• TASKS TO PERFORM:
1 > Condense the paragraph of the Roberto text that begins "Roberto was a bay horse with a white blaze" into a short bulleted list that keeps its main facts.
2 > Rewrite the stretch of the Roberto text from "Galbreath sent the" through "Hard To Beat.", replacing "Curragh" with "Leopardstown".
3 > Answer these questions from the Roberto text.
(a) Who trained Roberto?
(b) Which race did Roberto win at Phoenix Park Racecourse to begin his three-year-old season?
(c) Which horse beat Roberto by half a length in the 2000 Guineas?

- Racing silks of John W. Galbreath
- Sire: Hail To Reason
- Grandsire: Turn-To
- Dam: Bramalea
- Damsire: Nashua
- Sex: Stallion
- Foaled: 1969
- Country: United States
- Colour: Bay
- Breeder: John W. Galbreath
- Owner: John W. Galbreath
- Trainer: Vincent O'Brien
- Record: 14: 7-3-0
- Earnings: $339,902

Major wins
- National Stakes (1971) Anglesey Stakes (1971) Epsom Derby (1972) Benson & Hedges Gold Cup (1972) Vauxhall Trial Stakes (1972) Coronation Cup (1973)

Awards
- Champion 2-Year-Old Colt in Ireland (1971) Champion 3-year-old colt in Ireland (1972) Champion 3-year-old colt in England (1972)

Honours
- Timeform rating: 131

= Roberto (horse) =

American-bred, Irish Thoroughbred racehorse

Roberto (16 March 1969 – 2 August 1988) was an American-bred, Irish-trained Thoroughbred racehorse. In a career that lasted from 1971 until July 1973, he ran fourteen times and won seven races. He was the best Irish two-year-old of 1971, when his victories included the National Stakes. As a three-year-old, he won the Derby before recording a famous victory over Brigadier Gerard in the inaugural running of the Benson and Hedges Gold Cup. This is regarded by many experts to have been one of the greatest ever performances on a European racecourse. He won the Coronation Cup as a four-year-old before being retired to stud. Roberto had fragile knees and required a left-handed track to perform to his best; he never won going right-handed. He was described by Lester Piggott as " a champion when things were in his favour". Roberto also proved to be a highly successful and influential stallion.

==Background==
Roberto was a bay horse with a white blaze bred by John W. Galbreath at his Darby Dan Farm in Lexington, Kentucky. He was a son of the successful sire Hail To Reason out of the mare Bramalea, winner of the CCA Oaks in 1962. Roberto's grandsire was Turn-To, a descendant of Nearco, and his damsire was U.S. Hall of Famer Nashua. He was named for Major League Baseball star Roberto Clemente by his owner John Galbreath who also owned the Pittsburgh Pirates baseball team.

Galbreath sent the colt to be trained in Ireland by Vincent O'Brien.

==Racing career==

===1971: two-year-old season===
Roberto made his debut in the Lagan Stakes in July 1971 at the Curragh Racecourse. He won impressively and then contested the Anglesey Stakes also at the Curragh which he won easily. He returned to win the National Stakes over the same course, drawing comparisons to Nijinsky. He was then sent to France to contest the Grand Critérium at Longchamp Racecourse and finished fourth behind Hard To Beat.

===1972: three-year-old season===
At age three, Roberto began his season by winning the Vauxhall Trial Stakes at Phoenix Park Racecourse and was then sent to England to contest the Classic 2000 Guineas at Newmarket. He was held up in the early stages but stayed on strongly to finish second by half a length to High Top, with the pair finishing six lengths clear of the other runners. Roberto had been ridden in the 2000 Guineas by the Australian jockey Bill Williamson. Williamson sustained a shoulder injury in a fall at Kempton Park Racecourse ten days before the Epsom Derby and after a slow recovery such that he was not able to ride before Derby Day, he was replaced by Lester Piggott.

• SUPPLIED MATERIAL:
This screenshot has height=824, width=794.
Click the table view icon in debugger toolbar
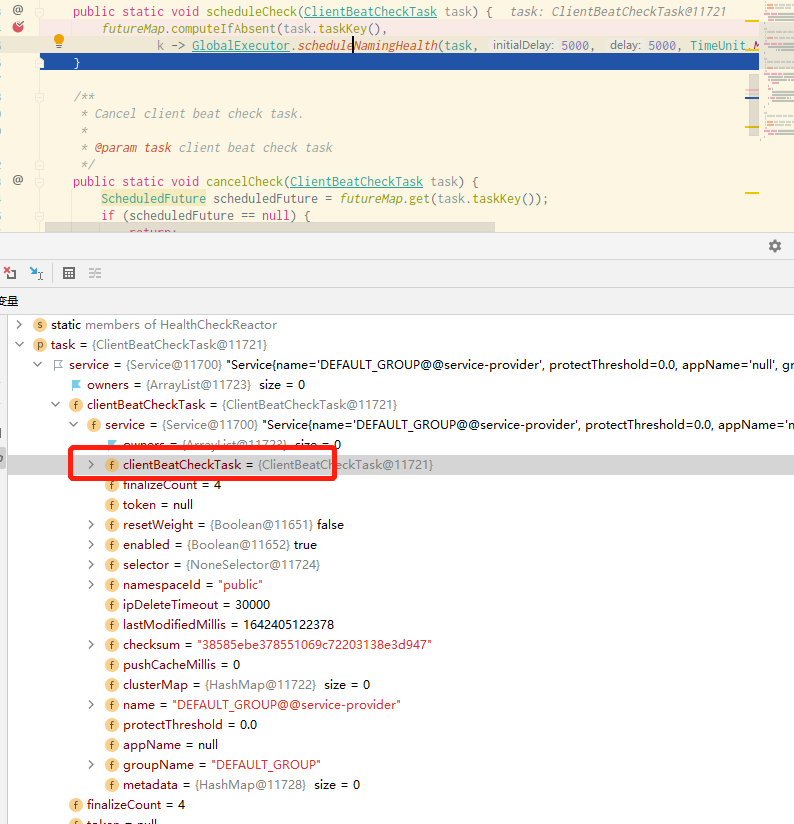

• FULL SOLUTIONS:
1 >
- Bay horse with a white blaze, bred by John W. Galbreath at Darby Dan Farm in Lexington, Kentucky
- Sire: Hail To Reason; dam: Bramalea, winner of the 1962 CCA Oaks
- Grandsire: Turn-To, a descendant of Nearco; damsire: U.S. Hall of Famer Nashua
- Named by Galbreath, owner of the Pittsburgh Pirates, after baseball star Roberto Clemente

2 >
Galbreath sent the colt to be trained in Ireland by Vincent O'Brien.

==Racing career==

===1971: two-year-old season===
Roberto made his debut in the Lagan Stakes in July 1971 at the Leopardstown Racecourse. He won impressively and then contested the Anglesey Stakes also at the Leopardstown which he won easily. He returned to win the National Stakes over the same course, drawing comparisons to Nijinsky. He was then sent to France to contest the Grand Critérium at Longchamp Racecourse and finished fourth behind Hard To Beat.

3 >
(a) Vincent O'Brien
(b) The Vauxhall Trial Stakes
(c) High Top